● PROBLEM REQUIREMENTS
Continue the blog post about early spring gardening in Newfoundland, picking up right after its last sentence.

● EXTRACT PROVIDED

So it looks like spring is slowly beginning to arrive in Newfoundland. Technically spring doesn’t really happen here, winter is just slowly overtaken by summer at some point in June, but there are crocuses blooming and the snowfall is definitely lessening, so I have decided that spring is definitely now arriving, albeit with frequent delays and setbacks!


Our crocuses have now survived two dumping of snow 🙂

When we moved in to our current abode, I was thrilled to note that there were two raised beds already set up in the garden – one of which was full of strawberry plants. I have been desperate to try my hand at properly growing stuff for a while now and this place seemed ideal. We even have a raspberry patch that we share with our neighbour – it’s on the narrow strip of grass and hedge that divides the two houses.

Up until now, we haven’t had much chance to do anything, because of the snow and so forth, but the last couple of days have been fairly bright and sunny, so I decided to seize the opportunity and get out in the garden. I enthusiastically bought some seeds at the dollar store a few months ago and had completely forgotten what I had purchased, so it was a pleasant surprise to discover I had carrot seeds and spring onion seeds, both of which were apparently suitable for sowing in early spring. I may be optimistic in sowing them now, but this is really all experimental – even if we don’t get any veg from them at all this year, it will be interesting to see when and how – or even if – they start to grow.

[Collected data]
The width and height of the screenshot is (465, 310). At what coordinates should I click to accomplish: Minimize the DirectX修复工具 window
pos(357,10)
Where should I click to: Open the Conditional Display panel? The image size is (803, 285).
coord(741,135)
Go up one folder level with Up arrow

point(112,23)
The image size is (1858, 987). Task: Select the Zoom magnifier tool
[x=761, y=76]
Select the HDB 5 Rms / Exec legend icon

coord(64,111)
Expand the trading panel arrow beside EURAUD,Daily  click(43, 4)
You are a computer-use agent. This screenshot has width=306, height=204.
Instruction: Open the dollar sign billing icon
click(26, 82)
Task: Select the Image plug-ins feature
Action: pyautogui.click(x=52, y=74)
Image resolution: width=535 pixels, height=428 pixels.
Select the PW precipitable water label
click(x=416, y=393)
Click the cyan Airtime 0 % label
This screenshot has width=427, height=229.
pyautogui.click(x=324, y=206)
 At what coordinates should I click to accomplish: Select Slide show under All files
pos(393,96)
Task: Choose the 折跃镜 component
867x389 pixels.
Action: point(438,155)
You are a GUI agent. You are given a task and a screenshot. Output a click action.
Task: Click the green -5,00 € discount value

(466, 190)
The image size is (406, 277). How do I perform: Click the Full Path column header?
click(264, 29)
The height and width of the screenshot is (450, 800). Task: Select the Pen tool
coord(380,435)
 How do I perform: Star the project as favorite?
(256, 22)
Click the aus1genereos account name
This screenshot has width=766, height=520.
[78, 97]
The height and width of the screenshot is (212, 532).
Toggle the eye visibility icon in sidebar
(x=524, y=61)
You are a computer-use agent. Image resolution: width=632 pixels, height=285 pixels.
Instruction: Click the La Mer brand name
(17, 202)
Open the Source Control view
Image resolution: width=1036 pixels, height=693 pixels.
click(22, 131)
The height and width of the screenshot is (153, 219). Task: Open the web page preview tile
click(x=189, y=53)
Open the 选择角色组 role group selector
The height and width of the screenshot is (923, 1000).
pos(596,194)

● REPLY
Carrots on the left, spring onions on the right!

I discovered to my dismay that the strawberry plants had already started regrowing – this was a problem because I had not thought to remove the dead parts of the strawberry plants from last year, so now the new baby plants are fighting to get through the older, dead plants and there isn’t enough space. Unfortunately, the plants are all matted together, so it’s impossible to just rip up the old ones without dislodging the new plants – in fact, they seem to be joined at the roots, so I will need to buy a pair of secateurs or something and carefully cut away all the dead vegetation – according to strawberry, anyway.


Entangled strawberry plants.

I am entirely new to this growing business – apart from an ill-fated attempt to grow carrots in a container during my undergrad years in Liverpool – they grew, but were extremely thin and spindly, so we didn’t get anything edible from them at all! Thankfully, Google is my friend and I’m fairly certain I can find the answers to most queries I might have through a quick search online. However, if anyone reading this has any advice or suggestions, do let me know!

In addition to outdoor plants, I also have a couple of basil plants that were given to me by a friend of a friend – we had our first ‘harvest’ from them a few days ago and they were delicious, so I am very keen for the leaves to grow back so we can use them again! I particularly want to try one of the basil buttercream recipes I’ve just found online – I can’t really imagine what basil buttercream even tastes like, but am deeply curious to try it!


Basil. My fish (George) is on the left.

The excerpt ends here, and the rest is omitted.